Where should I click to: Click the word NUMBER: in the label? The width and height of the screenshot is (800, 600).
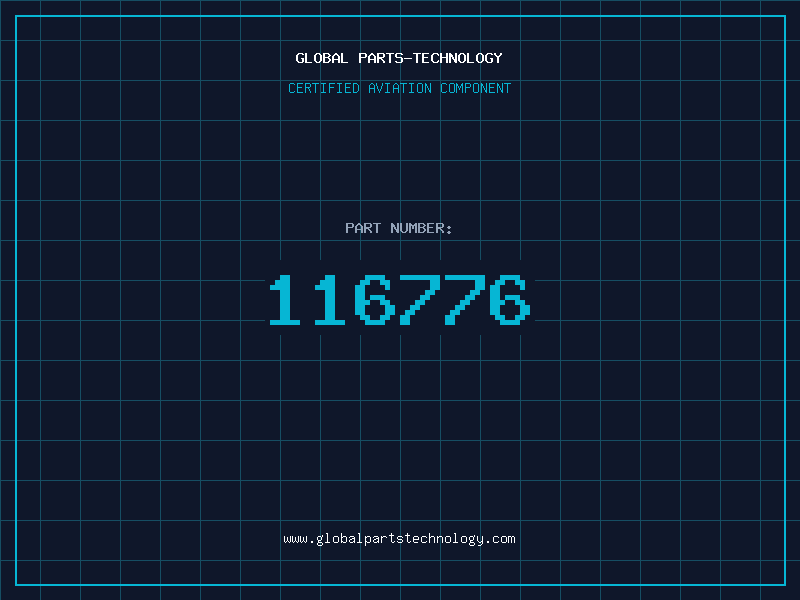click(421, 228)
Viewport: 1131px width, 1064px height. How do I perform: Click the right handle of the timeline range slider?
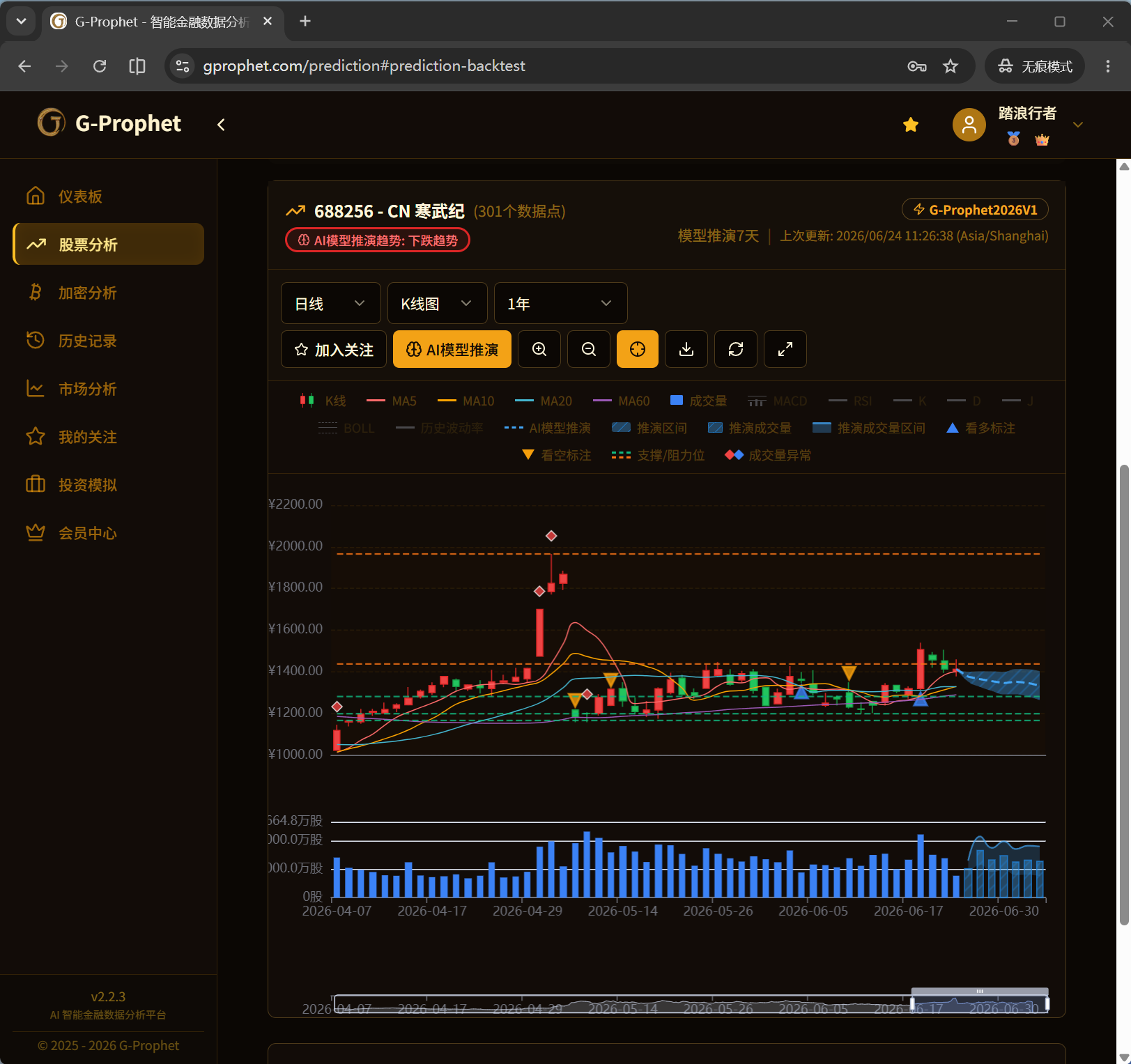pyautogui.click(x=1047, y=1003)
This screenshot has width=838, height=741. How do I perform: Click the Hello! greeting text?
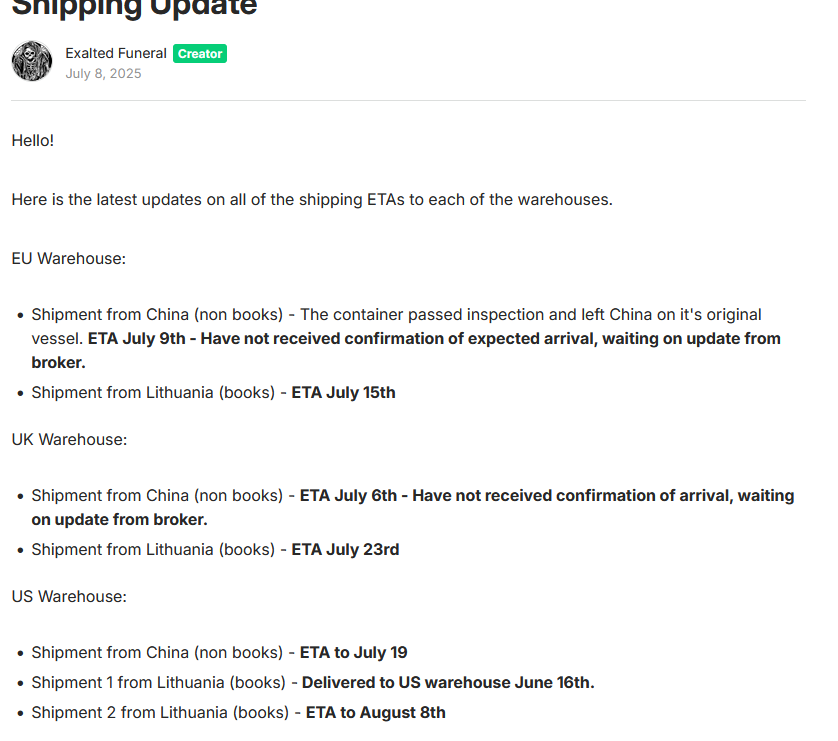33,141
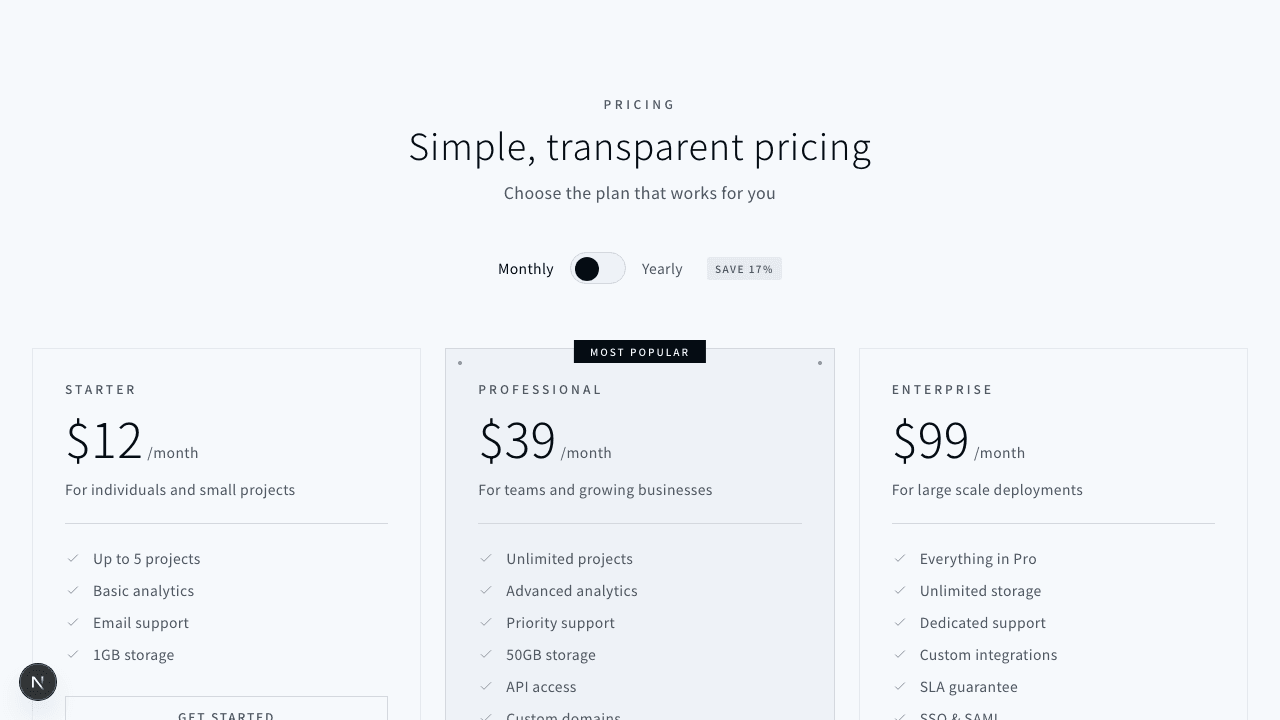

• TO DO
Write out again the lines from the one with "This screenshot has" through the end of the records exactly, without any of the pictures.

• EXERCISE SOLUTION
This screenshot has width=838, height=741. How do I perform: Click the Hello! greeting text?
33,141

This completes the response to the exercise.